Control of bovine virus diarrhoea-mucosal disease in cattle: examples of the combined use of serological screening, viral antigen detection and vaccination.

Abstract

As part of the preparatory phase of a disease control programme in three herds infected with bovine virus diarrhoea-mucosal disease (BVD-MD) virus (demonstrated by virus isolation), initial serological screening was performed on all livestock older than six months (351 animals) by blocking enzyme-linked immunosorbent assay (ELISA) using a monoclonal antibody recognising a common epitope to the different strains of BVD-MD virus. The presence of immunotolerant, persistently-infected animals was strongly suspected, as a high percentage (334 = 95.2%) of cattle showed positive serological reactions, while the other members of the herd (17 = 4.8%) continued to give negative results, even after vaccination with a live vaccine. Whole blood samples from all cattle were then tested individually for viral antigen by an ELISA technique which had previously been tested successfully.

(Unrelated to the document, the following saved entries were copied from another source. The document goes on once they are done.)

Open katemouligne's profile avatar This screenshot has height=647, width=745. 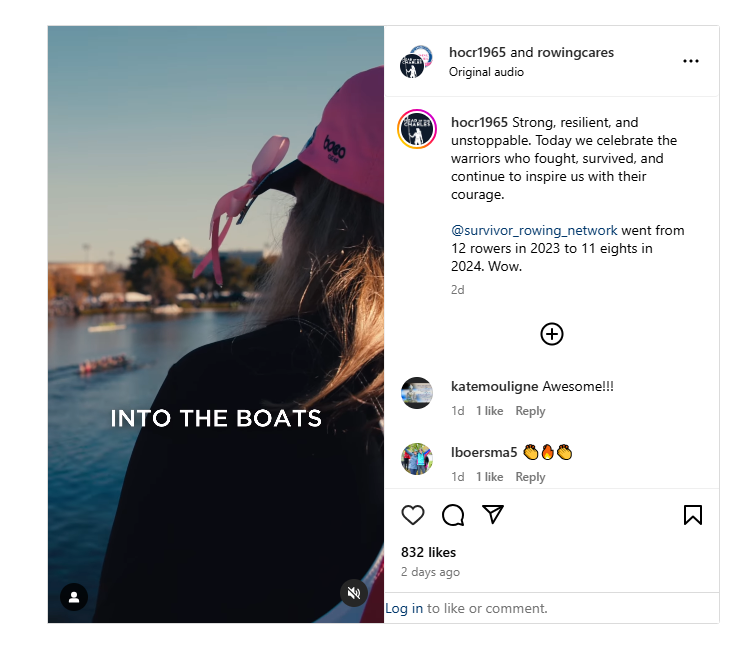(417, 393)
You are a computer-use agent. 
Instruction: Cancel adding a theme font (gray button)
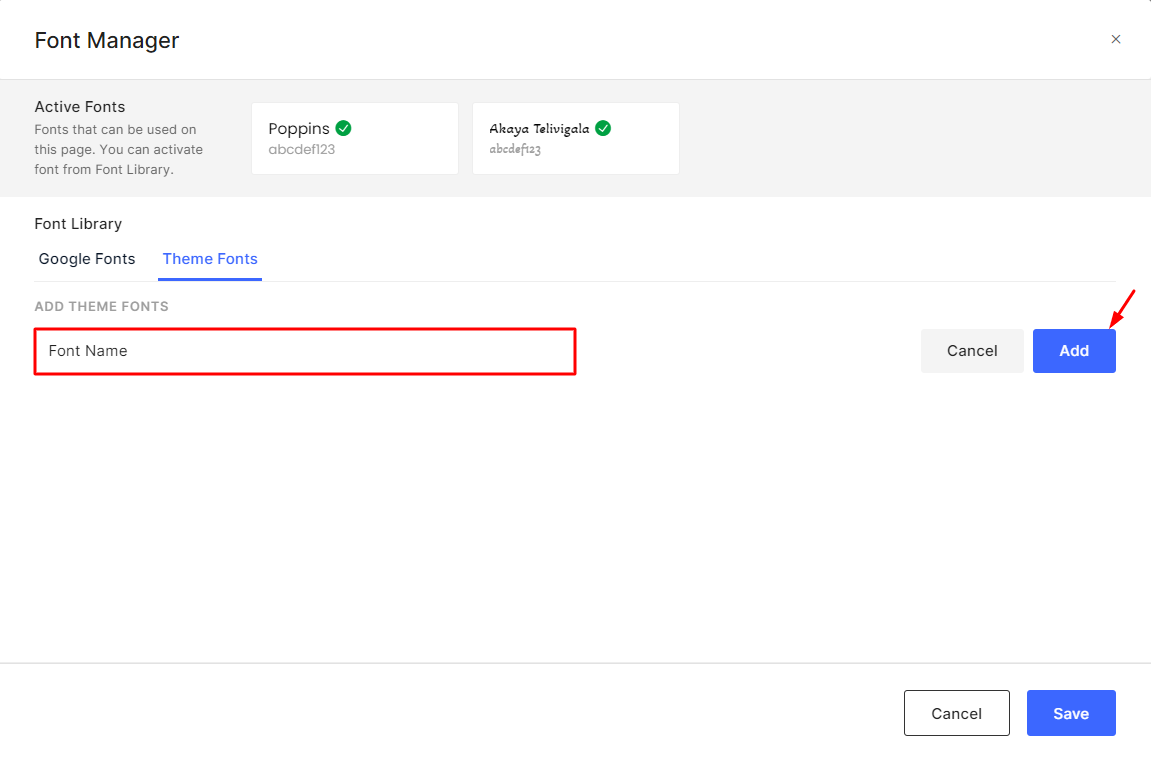972,351
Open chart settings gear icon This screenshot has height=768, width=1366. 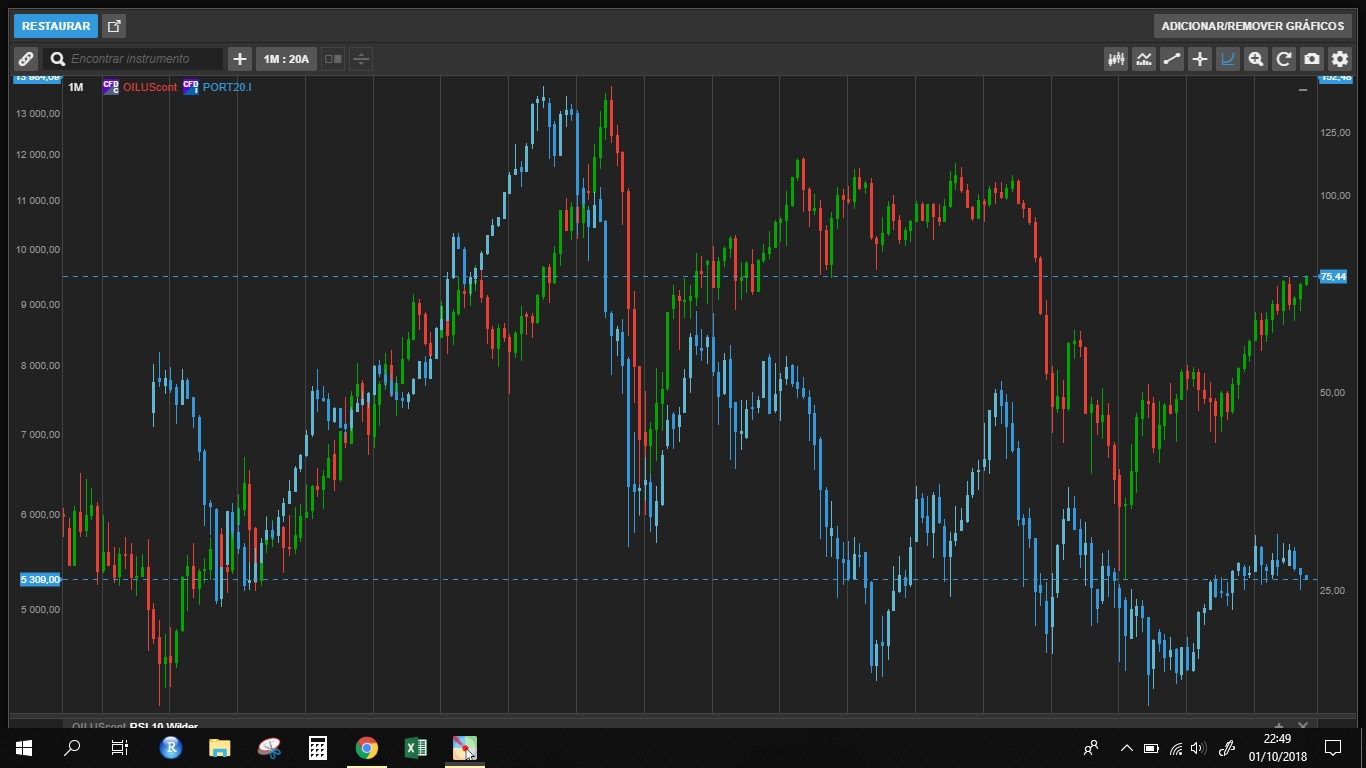(x=1340, y=59)
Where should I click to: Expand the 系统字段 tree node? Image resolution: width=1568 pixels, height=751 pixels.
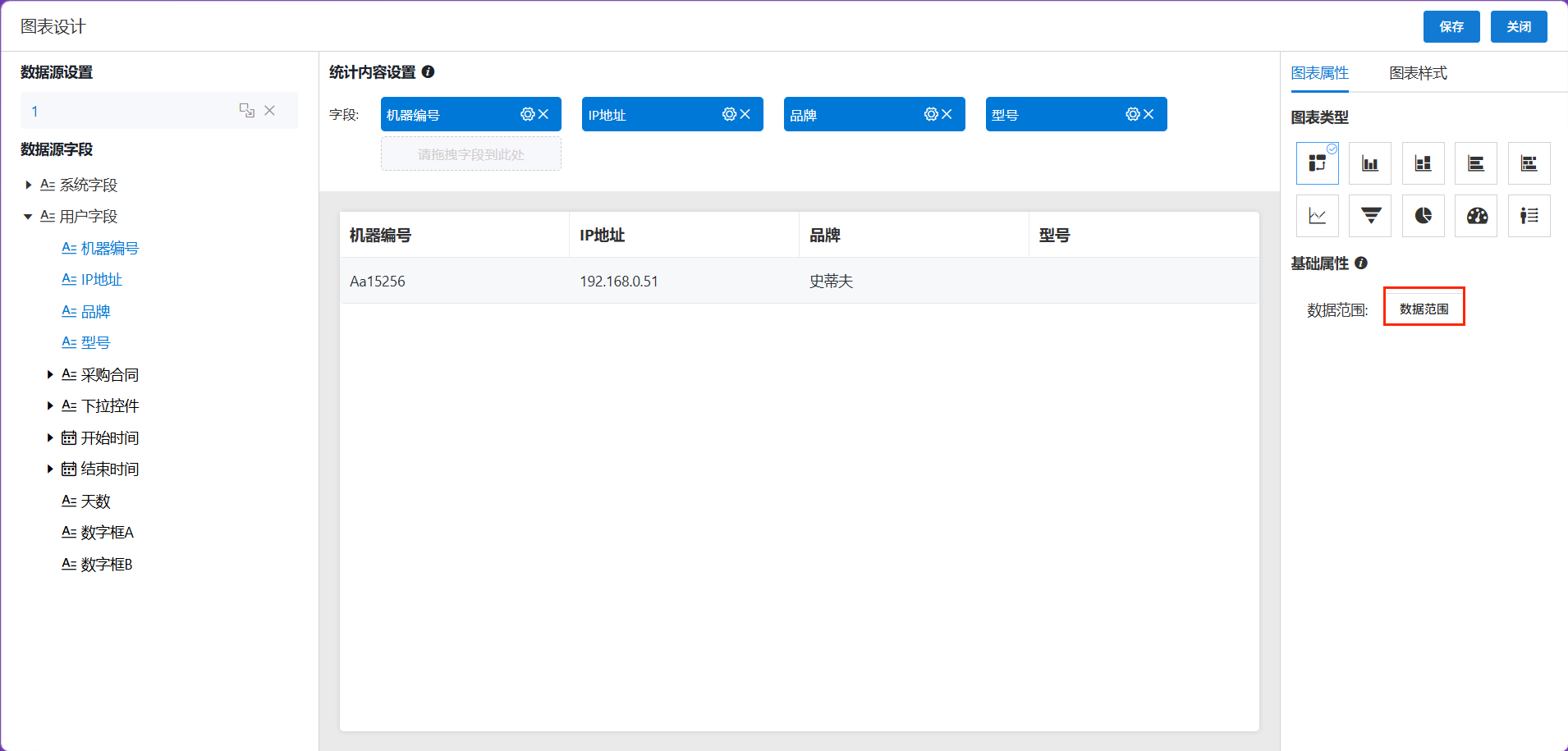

As a result, a total of nine viraemic animals were identified in the three herds. A confirmatory test was performed by the reference amplification method on cell culture with virus identification using specific fluorescein isothiocyanate-labelled monoclonal antibodies. The identification and elimination of the persistently-infected animals led to the recovery of a negative serological status for the herds. It was therefore recommended that protective measures should be taken to avoid the reappearance of viraemic animals, involving vaccination and systematic viral testing before introducing any new animal into the herd. It was advisable that these measures should be maintained until all the potential reservoirs and vectors of BVD-MD virus are better known.